---- Material provided

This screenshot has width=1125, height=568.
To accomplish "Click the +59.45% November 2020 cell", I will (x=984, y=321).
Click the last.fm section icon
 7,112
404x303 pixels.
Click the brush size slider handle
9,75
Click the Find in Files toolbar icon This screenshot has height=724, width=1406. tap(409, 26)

--------
---- Material provided

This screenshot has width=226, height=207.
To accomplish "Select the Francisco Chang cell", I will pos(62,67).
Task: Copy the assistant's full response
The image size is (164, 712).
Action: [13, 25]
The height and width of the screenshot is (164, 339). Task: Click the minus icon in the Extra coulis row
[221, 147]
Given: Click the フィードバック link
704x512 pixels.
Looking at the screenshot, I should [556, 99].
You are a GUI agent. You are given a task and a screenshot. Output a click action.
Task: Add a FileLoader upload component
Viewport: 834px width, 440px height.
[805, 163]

--------
---- Material provided

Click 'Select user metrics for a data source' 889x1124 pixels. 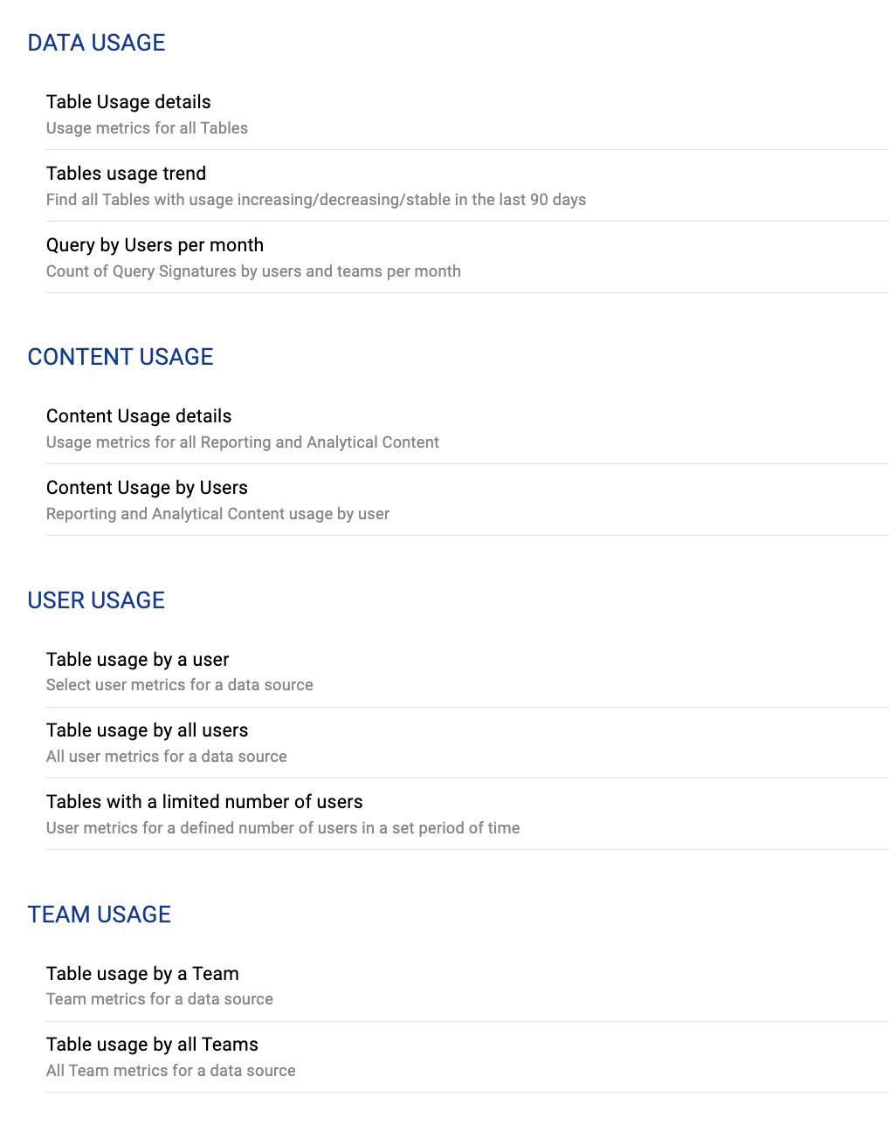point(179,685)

--------

- _What the task asks_:
Wherever a line above contains "accomplish", copy that line.

- _Response to this exercise_:
To accomplish "Click the +59.45% November 2020 cell", I will (x=984, y=321).
To accomplish "Select the Francisco Chang cell", I will pos(62,67).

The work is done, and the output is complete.